Partnership Builds on Ground-Breaking Football Poll, Faculty Research

Football and money Photo by Getty Images
Most Americans support legalization of sports gambling, according to a poll by the university and The Washington Post.

09/18/2017
By Katharine Webster

Should betting on sports be legalized? Should college athletes be paid to play? What do Americans think about research on the long-term effects of repeated head injuries? Is tackle football safe for children? 

Those were some of the questions posed in a recent series of polls conducted by UMass Lowell and The Washington Post.  The public opinion survey looked at Americans’ opinions on a wide range of sports-related topics.

The partnership with the Post, one of the nation’s most respected newspapers, is a testament to the fast-rising reputation of the university’s Center for Public Opinion after the center’s tracking polls for the 2016 New Hampshire presidential primaries and general election proved more accurate than other, more-established public opinion polls.

“We’re excited to be working with The Washington Post on this project, which examines a topic that’s so central to American life, but studied so infrequently,” says Joshua Dyck, associate professor of political science and co-director of the Center for Public Opinion. “Our goal is to be recognized as one of the national leaders in public opinion research.
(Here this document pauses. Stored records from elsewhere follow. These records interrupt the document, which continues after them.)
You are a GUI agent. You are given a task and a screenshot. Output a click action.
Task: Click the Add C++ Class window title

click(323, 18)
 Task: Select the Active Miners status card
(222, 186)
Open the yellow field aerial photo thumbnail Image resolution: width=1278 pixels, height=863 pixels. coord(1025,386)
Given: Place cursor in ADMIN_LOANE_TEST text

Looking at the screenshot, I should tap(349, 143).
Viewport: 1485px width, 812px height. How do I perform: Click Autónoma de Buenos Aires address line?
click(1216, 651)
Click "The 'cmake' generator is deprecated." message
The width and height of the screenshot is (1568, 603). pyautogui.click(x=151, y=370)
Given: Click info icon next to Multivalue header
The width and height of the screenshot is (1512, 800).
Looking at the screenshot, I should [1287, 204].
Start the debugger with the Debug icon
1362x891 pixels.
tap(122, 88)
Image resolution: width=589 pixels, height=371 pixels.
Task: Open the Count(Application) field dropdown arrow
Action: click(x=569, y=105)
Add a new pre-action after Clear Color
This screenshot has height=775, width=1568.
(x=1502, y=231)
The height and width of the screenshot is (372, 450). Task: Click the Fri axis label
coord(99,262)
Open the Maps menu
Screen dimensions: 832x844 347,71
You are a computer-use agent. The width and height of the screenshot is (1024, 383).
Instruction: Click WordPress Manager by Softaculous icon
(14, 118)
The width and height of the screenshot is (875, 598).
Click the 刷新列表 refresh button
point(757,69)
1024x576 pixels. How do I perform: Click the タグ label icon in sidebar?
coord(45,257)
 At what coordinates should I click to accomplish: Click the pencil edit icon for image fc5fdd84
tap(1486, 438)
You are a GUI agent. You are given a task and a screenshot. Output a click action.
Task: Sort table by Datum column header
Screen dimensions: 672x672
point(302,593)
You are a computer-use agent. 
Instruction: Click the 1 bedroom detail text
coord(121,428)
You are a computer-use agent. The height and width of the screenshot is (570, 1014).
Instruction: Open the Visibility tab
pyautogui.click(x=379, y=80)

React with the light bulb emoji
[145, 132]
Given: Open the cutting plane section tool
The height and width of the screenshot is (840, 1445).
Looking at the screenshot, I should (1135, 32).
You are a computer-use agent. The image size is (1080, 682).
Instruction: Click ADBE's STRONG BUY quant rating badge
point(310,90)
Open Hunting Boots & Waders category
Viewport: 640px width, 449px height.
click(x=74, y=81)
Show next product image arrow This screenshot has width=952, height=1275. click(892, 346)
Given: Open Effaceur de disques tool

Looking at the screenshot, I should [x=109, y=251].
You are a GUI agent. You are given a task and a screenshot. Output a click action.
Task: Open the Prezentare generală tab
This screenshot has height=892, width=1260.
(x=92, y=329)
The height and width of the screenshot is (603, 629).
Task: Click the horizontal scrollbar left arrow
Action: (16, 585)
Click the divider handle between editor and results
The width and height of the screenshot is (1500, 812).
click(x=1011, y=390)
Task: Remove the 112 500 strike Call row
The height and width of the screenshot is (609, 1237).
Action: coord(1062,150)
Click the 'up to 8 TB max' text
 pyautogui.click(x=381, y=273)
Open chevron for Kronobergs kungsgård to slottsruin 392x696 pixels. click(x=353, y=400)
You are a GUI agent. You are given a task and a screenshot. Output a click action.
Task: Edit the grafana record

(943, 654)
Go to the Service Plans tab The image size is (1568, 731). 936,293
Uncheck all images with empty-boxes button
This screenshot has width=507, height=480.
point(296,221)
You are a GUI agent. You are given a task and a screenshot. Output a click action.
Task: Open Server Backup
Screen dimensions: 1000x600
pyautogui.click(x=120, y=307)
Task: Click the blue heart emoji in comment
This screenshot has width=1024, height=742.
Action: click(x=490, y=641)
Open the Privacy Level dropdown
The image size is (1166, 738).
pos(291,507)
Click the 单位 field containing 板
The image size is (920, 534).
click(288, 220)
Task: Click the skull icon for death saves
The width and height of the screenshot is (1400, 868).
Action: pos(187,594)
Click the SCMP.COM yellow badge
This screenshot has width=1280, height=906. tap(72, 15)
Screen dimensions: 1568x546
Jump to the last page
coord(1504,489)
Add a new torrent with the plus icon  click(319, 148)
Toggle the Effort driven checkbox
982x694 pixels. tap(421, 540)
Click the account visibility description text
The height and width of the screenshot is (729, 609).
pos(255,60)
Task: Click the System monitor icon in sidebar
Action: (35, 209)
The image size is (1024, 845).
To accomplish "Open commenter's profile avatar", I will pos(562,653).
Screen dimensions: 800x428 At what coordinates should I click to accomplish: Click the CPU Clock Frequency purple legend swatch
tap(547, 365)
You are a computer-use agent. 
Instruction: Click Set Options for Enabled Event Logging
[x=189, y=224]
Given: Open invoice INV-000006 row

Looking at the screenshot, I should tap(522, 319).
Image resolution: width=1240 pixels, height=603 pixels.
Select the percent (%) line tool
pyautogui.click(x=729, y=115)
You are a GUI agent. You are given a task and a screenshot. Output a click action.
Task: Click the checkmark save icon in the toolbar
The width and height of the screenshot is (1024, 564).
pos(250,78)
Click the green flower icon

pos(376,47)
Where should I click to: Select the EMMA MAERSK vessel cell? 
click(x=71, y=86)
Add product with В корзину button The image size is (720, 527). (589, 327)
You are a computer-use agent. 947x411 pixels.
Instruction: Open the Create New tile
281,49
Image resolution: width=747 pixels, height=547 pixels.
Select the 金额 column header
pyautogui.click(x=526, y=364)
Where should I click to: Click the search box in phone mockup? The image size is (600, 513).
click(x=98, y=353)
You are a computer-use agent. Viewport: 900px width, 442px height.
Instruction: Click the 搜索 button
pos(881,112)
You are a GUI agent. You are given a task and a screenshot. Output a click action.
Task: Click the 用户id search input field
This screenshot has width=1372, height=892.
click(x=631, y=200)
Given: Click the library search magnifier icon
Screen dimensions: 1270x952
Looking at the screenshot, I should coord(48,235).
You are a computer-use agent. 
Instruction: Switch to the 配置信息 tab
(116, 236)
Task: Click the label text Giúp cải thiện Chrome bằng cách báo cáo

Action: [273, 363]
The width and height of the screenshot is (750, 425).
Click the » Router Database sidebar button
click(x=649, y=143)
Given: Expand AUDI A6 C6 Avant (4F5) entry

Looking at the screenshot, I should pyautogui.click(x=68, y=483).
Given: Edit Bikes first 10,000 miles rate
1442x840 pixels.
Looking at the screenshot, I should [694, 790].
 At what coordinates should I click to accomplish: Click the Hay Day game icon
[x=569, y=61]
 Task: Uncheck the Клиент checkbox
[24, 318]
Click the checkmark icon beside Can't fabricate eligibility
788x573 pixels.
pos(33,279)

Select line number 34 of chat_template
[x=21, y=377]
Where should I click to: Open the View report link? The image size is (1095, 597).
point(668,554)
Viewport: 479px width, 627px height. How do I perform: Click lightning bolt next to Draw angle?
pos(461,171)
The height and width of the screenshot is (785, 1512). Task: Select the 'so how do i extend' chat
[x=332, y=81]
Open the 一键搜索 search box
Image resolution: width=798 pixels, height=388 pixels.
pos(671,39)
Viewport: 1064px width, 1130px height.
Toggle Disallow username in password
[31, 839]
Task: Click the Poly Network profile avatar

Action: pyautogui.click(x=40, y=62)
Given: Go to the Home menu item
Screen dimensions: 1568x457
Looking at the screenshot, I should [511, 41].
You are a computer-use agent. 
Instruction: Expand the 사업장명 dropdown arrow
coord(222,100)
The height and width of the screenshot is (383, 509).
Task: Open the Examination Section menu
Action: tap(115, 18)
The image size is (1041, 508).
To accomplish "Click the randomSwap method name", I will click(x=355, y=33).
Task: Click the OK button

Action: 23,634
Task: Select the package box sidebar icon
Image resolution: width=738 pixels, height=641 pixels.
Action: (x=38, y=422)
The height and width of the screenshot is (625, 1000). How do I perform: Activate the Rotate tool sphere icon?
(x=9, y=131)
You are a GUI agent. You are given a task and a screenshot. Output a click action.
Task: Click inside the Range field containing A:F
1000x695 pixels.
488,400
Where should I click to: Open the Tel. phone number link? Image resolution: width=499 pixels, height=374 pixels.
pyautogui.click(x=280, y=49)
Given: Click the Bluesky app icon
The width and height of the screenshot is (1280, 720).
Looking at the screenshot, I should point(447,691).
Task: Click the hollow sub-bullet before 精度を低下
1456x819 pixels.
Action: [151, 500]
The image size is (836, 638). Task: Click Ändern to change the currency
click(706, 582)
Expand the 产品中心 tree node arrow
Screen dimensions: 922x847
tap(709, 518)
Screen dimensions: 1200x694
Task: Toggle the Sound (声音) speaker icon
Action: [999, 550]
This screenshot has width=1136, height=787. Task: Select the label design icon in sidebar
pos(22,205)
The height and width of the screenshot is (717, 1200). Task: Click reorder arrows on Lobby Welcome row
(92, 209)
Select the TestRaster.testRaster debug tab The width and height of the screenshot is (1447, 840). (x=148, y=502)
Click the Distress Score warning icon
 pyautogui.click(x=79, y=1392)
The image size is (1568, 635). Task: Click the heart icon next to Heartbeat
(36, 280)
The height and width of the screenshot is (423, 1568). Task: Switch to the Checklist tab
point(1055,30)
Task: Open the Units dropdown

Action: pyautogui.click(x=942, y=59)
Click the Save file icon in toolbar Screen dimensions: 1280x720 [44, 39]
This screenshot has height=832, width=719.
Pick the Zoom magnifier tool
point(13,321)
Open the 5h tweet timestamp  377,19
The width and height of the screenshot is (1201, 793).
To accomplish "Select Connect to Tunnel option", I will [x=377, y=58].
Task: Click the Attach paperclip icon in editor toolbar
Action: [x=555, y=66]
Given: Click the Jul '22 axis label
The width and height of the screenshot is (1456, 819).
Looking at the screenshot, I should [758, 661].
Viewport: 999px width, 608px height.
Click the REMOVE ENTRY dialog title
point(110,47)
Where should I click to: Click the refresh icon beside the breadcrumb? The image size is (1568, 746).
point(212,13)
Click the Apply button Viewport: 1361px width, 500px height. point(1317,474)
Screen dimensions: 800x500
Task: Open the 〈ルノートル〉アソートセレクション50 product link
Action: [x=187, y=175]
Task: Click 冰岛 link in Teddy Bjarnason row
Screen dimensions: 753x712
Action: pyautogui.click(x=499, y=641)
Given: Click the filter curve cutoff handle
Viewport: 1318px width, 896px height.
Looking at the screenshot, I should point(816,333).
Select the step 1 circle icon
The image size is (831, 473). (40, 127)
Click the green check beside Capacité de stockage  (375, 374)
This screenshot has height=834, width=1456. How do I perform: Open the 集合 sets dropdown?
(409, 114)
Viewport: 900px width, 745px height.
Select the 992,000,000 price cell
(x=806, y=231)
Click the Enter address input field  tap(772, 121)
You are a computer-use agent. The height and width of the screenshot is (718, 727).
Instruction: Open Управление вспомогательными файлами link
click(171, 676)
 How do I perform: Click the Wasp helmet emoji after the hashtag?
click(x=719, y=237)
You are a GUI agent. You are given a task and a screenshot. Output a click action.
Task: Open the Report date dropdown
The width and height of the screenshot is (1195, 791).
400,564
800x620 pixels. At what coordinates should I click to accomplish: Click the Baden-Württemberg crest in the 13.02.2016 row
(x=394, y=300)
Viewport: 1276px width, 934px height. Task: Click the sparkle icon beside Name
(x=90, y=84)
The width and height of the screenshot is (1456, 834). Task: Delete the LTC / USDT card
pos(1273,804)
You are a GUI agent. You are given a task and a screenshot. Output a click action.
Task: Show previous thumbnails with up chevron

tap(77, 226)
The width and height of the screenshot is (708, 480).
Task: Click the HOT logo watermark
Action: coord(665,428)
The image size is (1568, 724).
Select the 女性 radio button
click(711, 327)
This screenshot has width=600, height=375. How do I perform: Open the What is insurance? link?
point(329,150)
Our work with the Post lets people know that we’re not just a local polling organization, but a national one.”

The sports polls grew out of a collaboration between the center and Political Science Prof. Jeffrey Gerson, who researches and teaches courses on the politics of sports. In spring 2016, the center worked with Gerson on a poll measuring what Americans knew about the long-term effects of repeated concussions and traumatic brain injuries suffered by football and soccer players – and whether they thought that college and professional sports leagues were doing enough to address the issue. The results of that poll were picked up by media outlets across the country.
Assoc. Prof. of Political Science Joshua Dyck talks about polling. Photo by Meghan Moore
Assoc. Prof. of Political Science Joshua Dyck talks about his public opinion research.

Both professors had contacts at The Post and began discussing a partnership, which led to this summer and fall’s more extensive series of polls, the largest survey of Americans’ attitudes toward sports in over a decade, Dyck says. Gerson’s students helped brainstorm some of the questions.

The latest polls were the first to find that a majority of Americans support legalization of sports betting. The last poll on that topic, conducted in 1993 by Gallup/CNN/USA Today, found most people opposed. 

The polls also found that more than three-quarters of Americans are sports fans – and that NFL football remains America’s favorite sport, despite fans’ concerns about head injuries to players and off-field violence, including domestic violence, committed by players. Although most Americans believe tackle football is unsafe for children younger than 13 years old, most believe it is safe once players reach high school age, the polls found.

“The vast majority of Americans have heard about CTE (chronic traumatic encephalopathy) and believe in the science that says football concussions and head injuries contribute to it,” Dyck says. “Our poll was reflecting the struggle of people to reconcile their love of football with their concern for the health of their heroes.”

Dyck says one of the main reasons fans continue to watch football, despite some ambivalence, is the social ritual of gathering with friends and family to enjoy the games.

The polls found college football and Major League Baseball tied for second place in popularity. Pro and college basketball ranked fourth and fifth.

A majority of Americans think college athletes should not be paid to play beyond the scholarships they receive – unless the colleges profit from licensing college athletes’ names and likenesses for mass marketing or video games. Then two-thirds of those polled think the athletes should be paid.